Reproduce the items below verbatim, starting at the line that contains "Task: Open inventor Paul A. Rota link" and ending at the final line of the items.

** BEGIN RECORDS TO PROCESS **

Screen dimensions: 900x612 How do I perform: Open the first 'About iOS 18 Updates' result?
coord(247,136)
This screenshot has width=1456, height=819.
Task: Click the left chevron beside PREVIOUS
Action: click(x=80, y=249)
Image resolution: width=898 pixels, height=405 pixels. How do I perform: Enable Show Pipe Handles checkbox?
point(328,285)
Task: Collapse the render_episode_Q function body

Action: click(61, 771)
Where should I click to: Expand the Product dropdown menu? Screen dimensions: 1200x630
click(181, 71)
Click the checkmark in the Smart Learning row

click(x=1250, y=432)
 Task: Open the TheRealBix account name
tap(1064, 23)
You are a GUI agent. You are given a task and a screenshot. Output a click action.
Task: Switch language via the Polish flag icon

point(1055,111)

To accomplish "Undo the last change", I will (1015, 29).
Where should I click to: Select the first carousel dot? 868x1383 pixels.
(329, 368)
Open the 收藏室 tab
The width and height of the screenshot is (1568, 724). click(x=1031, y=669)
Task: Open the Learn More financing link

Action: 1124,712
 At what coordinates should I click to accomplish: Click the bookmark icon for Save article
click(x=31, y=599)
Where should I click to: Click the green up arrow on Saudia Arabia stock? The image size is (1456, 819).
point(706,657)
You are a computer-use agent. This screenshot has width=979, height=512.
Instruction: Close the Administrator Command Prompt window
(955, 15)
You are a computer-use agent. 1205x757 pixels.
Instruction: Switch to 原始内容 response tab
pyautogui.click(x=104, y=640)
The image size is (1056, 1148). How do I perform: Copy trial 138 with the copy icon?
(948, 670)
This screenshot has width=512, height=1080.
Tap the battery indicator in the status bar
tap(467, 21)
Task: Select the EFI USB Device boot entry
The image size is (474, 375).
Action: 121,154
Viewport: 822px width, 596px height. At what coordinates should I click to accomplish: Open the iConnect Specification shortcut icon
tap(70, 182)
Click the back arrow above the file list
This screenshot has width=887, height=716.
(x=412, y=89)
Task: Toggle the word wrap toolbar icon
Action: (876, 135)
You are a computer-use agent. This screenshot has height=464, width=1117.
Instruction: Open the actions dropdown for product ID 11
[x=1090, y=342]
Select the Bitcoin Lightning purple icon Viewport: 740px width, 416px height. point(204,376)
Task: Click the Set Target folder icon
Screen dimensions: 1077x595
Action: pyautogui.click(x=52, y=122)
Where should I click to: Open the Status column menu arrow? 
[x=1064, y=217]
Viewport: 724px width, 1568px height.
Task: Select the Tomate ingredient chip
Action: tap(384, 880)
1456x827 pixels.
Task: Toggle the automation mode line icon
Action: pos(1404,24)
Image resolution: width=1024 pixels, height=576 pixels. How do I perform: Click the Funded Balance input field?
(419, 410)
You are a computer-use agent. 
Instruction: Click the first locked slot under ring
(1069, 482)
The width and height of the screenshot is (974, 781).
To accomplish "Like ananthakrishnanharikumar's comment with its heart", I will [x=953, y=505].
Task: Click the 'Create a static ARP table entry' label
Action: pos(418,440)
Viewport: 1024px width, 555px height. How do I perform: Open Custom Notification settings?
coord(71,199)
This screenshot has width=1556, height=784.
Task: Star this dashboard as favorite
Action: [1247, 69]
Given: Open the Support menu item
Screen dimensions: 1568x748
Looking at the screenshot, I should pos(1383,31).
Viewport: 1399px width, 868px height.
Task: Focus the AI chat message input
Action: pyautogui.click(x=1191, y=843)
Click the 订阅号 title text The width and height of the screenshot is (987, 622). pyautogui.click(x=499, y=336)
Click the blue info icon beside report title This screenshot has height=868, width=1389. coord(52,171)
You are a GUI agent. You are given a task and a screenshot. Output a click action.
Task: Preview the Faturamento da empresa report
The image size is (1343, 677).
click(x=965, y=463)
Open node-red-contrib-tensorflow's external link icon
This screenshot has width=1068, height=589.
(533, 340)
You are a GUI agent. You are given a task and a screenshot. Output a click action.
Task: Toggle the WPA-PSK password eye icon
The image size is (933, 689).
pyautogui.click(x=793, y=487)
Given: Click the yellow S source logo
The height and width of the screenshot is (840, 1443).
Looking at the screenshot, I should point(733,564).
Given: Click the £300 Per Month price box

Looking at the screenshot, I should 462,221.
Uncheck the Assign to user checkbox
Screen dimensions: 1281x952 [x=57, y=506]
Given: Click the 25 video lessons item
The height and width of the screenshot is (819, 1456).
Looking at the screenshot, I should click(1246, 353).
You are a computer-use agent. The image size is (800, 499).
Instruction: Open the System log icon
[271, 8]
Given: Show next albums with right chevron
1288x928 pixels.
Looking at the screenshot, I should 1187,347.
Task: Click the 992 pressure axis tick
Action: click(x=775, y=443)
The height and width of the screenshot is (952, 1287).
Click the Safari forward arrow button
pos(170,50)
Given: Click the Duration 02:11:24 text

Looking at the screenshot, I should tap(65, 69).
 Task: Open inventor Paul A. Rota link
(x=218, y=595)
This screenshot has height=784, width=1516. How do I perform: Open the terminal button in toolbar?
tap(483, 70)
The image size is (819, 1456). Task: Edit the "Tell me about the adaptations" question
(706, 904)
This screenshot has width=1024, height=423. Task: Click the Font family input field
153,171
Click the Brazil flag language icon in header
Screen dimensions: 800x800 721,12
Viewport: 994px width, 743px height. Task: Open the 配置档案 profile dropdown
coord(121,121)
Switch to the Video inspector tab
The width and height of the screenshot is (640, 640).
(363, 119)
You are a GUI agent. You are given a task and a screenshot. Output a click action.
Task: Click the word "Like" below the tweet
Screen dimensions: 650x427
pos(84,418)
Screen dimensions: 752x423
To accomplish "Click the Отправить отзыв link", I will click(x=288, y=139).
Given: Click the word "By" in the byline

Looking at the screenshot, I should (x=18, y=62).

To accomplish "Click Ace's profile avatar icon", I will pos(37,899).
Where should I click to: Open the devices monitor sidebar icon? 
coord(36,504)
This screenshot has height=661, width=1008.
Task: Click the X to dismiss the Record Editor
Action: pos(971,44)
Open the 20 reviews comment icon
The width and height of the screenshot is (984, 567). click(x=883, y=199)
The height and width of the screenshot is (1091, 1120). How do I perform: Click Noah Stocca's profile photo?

** END RECORDS TO PROCESS **

**OUTPUT FOR THIS TASK**:
 Task: Open inventor Paul A. Rota link
(x=218, y=595)
This screenshot has height=784, width=1516. How do I perform: Open the terminal button in toolbar?
tap(483, 70)
The image size is (819, 1456). Task: Edit the "Tell me about the adaptations" question
(706, 904)
This screenshot has width=1024, height=423. Task: Click the Font family input field
153,171
Click the Brazil flag language icon in header
Screen dimensions: 800x800 721,12
Viewport: 994px width, 743px height. Task: Open the 配置档案 profile dropdown
coord(121,121)
Switch to the Video inspector tab
The width and height of the screenshot is (640, 640).
(363, 119)
You are a GUI agent. You are given a task and a screenshot. Output a click action.
Task: Click the word "Like" below the tweet
Screen dimensions: 650x427
pos(84,418)
Screen dimensions: 752x423
To accomplish "Click the Отправить отзыв link", I will click(x=288, y=139).
Given: Click the word "By" in the byline

Looking at the screenshot, I should (x=18, y=62).

To accomplish "Click Ace's profile avatar icon", I will pos(37,899).
Where should I click to: Open the devices monitor sidebar icon? 
coord(36,504)
This screenshot has height=661, width=1008.
Task: Click the X to dismiss the Record Editor
Action: pos(971,44)
Open the 20 reviews comment icon
The width and height of the screenshot is (984, 567). click(x=883, y=199)
The height and width of the screenshot is (1091, 1120). How do I perform: Click Noah Stocca's profile photo?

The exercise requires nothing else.